Since then, the company has blocked U.S. IP addresses, but wily Americans have been using virtual private networks, or VPNs, to get around the geofencing. Apparently, the government thinks the company should have done more to keep Americans out, perhaps by requiring customer identification. (which Polymarket has requested only from a subset of users).

Shayne Coplan is a speaker at Consensus Hong Kong. Read more Consensus Hong Kong-related coverage here.

"Polymarket is required to adhere to the terms of the settlement they reached with the CFTC. Full stop," a CFTC spokesperson told CoinDesk in late October, two weeks before law enforcement officials raided Coplan's home. "That means they cannot accept any business from people living in the United States."

In a post on X (formerly Twitter), Coplan called the raid a "last-ditch effort" by the lame-duck Biden administration "to go after companies they deem to be associated with political opponents," though he reiterated that Polymarket is nonpartisan.

Challenges ahead

Polymarket's investors and supporters are hopeful the incoming Trump administration will end the probe as part of a broad pro-crypto agenda.

Even if Polymarket receives clemency, Coplan faces other challenges, not least of all maintaining volumes without a galvanizing tent-pole event like a presidential election.

The company, which currently doesn't charge trading fees, also must figure out a long-term revenue model. And a handful of outcome disputes, including for a market on whether Trump's son Barron was "involved" in a memecoin, suggest Polymarket needs to improve its resolution criteria.

Yet, by at least one measure, Coplan has already succeeded.

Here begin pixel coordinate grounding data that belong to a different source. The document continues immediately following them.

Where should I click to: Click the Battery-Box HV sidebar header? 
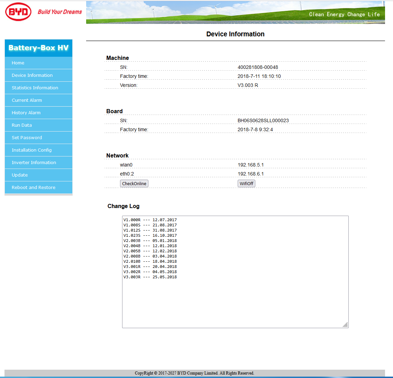tap(38, 48)
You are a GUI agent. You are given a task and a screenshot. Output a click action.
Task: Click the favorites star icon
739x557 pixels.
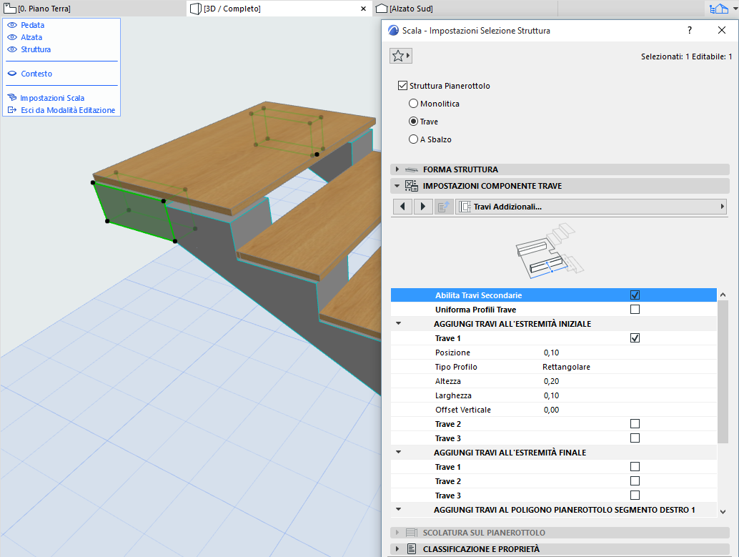398,56
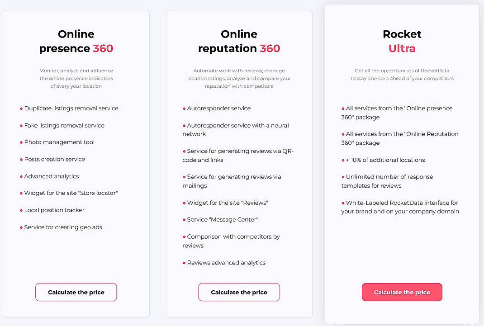
Task: Click the bullet icon next to "Photo management tool"
Action: 20,142
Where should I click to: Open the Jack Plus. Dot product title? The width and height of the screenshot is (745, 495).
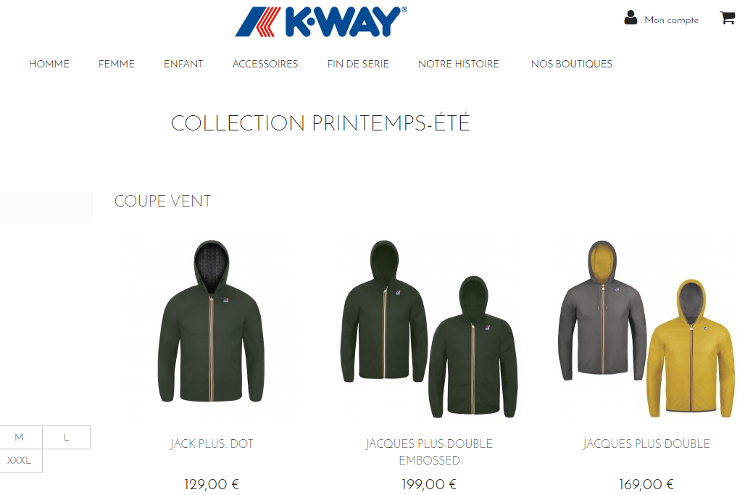(x=212, y=444)
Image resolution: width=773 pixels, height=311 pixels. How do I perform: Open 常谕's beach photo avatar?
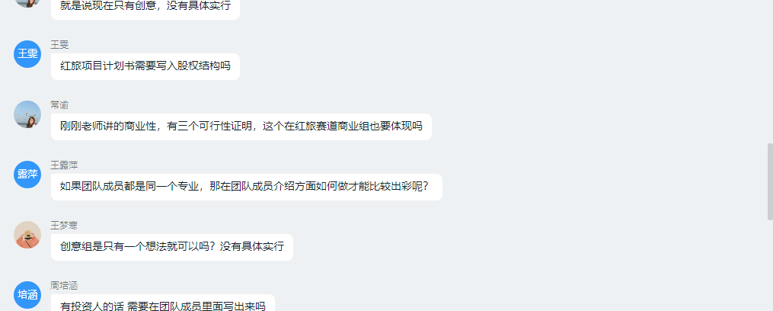click(x=27, y=114)
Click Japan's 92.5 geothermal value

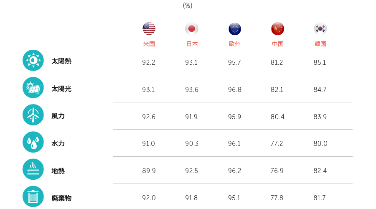(191, 171)
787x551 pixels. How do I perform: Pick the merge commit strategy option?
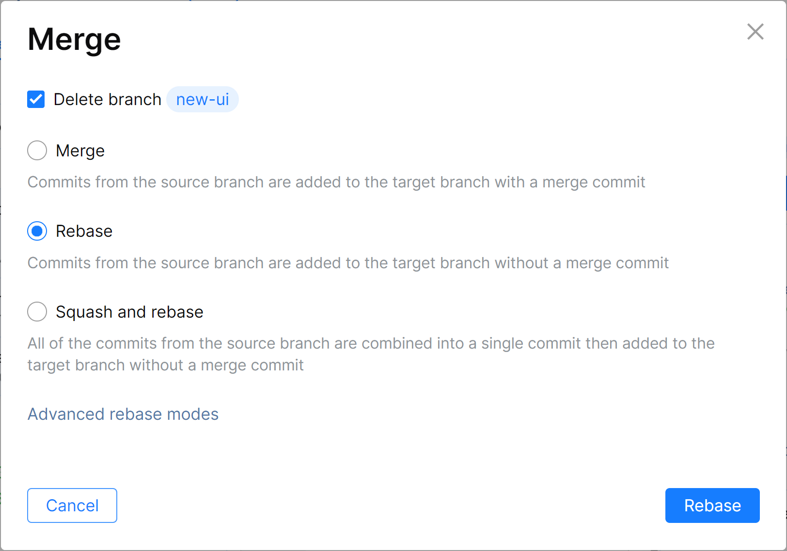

"Shayne's vision has always been that this is a product that can disrupt traditional media and political discourse … and he achieved that" said Chougule, at the Coalition for Political Forecasting. "This was always the dream, that you would have major talk shows, cable news, places like Politico and Bloomberg citing prediction markets as a source of information, as something that can enlighten even people who know nothing or don't care about prediction markets."